Problem:
From the column excerpt on Fauci and the pandemic that follows, list every publication or website it names.

Back on March 30, I posted a column here at The American Spectator noting that when President Trump blew his top over the self-aggrandizing comments of Drs. Anthony Fauci and Deborah Birx, it was a case of too-little, too-late:

But by the time COVID came around, it was pretty obvious the public health bureaucracy was in need of a house-cleaning.

Let’s not forget that the national stockpile of PPE had been depleted during the Asian flu episode a decade earlier and never replenished — by the very people who were still in charge when Trump was inaugurated. That was reason enough to clean house, but the Faucis and Birxes had been deficient in other areas. It’s quite obvious they were unprepared for a major pandemic.

And our public health bureaucrats had stood by and allowed China to dominate the World Health Organization (WHO) to such an extent that Trump was compelled to pull U.S. funding out of it following its acting as stooges for the Chinese Communist Party. Even that didn’t work. The WHO is now spreading the completely implausible line that COVID-19 didn’t come from the Wuhan Institute of Virology, when it looks fairly obvious that it did.

What needed to happen was to fire these people, make the announcement that they weren’t tough enough to beat the virus, reference the replacement of George McClellan with U. S. Grant or Lloyd Fredendall with George Patton, and declare that henceforth federal government policy was going to be to find therapies and cures for COVID rather than attempt to imprison healthy people in an effort to stop the spread of a coronavirus that was already making the rounds nationwide. If Scott AtlasJay Bhattacharya, and Harvey Risch were Trump’s top coronavirus people instead of Fauci, Birx, and Robert Redfield, who now, well after the fact, is admitting COVID came from a biolab in Wuhan and that this fact was covered up (where the hell has that been for the past year?), he might actually have gotten somewhere.

I was a bit surprised to see some blowback about that column, particularly from some of the former president’s more enthusiastic supporters — many of the same people who most aggressively resist the current Fauci–Biden mask-and-lockdown foolishness that so grips the public policy space even now.

Because let’s face it, the position that Fauci needed to go last year is a good bit stronger six weeks on than it was when that column was written. And it’s only going to get stronger.

Last week there was a very long, but explosive and illuminating article, published first at Medium and later republished by the Bulletin of the Atomic Scientists, on the source of the Wuhan virus. It was written by Nicholas Wade, the former science correspondent of the New York Times and a 30-year veteran of journalism on the subject, and it makes a quite forceful case that the COVID-19 virus came from the Wuhan Institute of Virology.

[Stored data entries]
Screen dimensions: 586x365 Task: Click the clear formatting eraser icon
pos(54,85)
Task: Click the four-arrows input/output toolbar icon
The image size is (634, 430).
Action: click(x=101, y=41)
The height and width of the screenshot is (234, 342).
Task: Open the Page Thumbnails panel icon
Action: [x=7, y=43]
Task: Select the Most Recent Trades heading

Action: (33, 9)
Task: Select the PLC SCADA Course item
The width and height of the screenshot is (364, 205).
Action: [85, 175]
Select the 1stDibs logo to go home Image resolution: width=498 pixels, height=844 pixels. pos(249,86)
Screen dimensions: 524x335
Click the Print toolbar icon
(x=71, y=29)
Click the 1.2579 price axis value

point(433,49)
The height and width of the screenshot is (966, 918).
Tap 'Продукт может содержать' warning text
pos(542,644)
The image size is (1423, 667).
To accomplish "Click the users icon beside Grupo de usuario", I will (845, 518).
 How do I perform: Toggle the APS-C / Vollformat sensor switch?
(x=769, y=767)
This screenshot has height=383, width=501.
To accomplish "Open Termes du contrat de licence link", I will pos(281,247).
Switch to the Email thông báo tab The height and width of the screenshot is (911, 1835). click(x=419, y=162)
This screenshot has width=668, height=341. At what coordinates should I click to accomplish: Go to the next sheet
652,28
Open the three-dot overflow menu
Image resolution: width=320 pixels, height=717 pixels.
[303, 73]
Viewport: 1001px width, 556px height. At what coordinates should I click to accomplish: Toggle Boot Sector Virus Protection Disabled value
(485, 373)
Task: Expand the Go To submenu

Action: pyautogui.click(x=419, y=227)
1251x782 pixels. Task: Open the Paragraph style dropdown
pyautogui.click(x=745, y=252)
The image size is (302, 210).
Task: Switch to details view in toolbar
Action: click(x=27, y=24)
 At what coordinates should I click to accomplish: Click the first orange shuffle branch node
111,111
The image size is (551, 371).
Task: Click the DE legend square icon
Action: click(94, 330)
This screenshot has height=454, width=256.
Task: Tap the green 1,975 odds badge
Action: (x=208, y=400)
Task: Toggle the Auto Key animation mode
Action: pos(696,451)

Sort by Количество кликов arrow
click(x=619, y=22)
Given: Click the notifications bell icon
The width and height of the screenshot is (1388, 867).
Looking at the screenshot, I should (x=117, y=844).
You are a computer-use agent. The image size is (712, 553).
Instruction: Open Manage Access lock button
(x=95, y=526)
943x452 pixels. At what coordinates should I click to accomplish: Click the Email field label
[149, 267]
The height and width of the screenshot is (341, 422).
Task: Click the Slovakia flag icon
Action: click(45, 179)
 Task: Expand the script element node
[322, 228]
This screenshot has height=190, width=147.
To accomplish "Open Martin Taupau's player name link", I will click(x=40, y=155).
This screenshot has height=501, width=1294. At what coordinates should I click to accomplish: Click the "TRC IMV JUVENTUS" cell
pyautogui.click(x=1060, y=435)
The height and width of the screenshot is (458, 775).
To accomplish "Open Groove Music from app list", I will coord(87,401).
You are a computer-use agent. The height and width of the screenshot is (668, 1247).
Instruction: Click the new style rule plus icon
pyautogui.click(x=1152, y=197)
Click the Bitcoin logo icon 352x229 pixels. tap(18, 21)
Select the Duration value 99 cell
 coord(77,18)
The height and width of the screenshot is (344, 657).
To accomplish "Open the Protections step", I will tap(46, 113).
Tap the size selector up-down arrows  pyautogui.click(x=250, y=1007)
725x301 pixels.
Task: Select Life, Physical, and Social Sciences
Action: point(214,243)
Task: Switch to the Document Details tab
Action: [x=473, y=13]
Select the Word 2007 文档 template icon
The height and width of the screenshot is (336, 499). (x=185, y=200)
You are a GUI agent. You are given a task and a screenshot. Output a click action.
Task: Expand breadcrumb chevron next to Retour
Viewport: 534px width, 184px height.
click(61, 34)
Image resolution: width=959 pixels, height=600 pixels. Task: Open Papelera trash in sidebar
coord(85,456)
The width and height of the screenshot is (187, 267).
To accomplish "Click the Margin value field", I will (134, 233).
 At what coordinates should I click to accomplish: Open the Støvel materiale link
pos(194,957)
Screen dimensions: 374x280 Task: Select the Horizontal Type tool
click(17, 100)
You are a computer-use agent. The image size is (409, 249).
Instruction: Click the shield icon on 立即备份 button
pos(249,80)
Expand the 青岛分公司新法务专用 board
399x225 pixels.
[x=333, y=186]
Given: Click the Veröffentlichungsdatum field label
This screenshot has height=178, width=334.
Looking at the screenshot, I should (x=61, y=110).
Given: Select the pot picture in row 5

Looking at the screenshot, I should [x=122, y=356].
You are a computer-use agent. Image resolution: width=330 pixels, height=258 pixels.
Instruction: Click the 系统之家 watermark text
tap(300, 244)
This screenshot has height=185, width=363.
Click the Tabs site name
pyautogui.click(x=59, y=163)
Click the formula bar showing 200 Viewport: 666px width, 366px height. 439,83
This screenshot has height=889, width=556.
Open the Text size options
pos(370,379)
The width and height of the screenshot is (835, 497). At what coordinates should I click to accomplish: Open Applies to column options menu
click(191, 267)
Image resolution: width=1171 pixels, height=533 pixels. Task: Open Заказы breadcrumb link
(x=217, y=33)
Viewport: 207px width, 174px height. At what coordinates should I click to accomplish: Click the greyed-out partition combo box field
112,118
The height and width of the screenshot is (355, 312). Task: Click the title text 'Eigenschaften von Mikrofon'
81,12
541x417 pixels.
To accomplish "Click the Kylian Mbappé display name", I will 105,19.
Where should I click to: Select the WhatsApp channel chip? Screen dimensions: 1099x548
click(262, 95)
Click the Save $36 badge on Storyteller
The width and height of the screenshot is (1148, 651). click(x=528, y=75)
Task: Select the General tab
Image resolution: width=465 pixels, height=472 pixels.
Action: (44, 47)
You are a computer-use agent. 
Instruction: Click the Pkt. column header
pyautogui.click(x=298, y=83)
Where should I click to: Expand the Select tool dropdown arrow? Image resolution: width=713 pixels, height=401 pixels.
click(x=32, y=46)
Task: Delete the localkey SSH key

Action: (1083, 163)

Response for this exercise:
The American Spectator, Medium, the Bulletin of the Atomic Scientists, the New York Times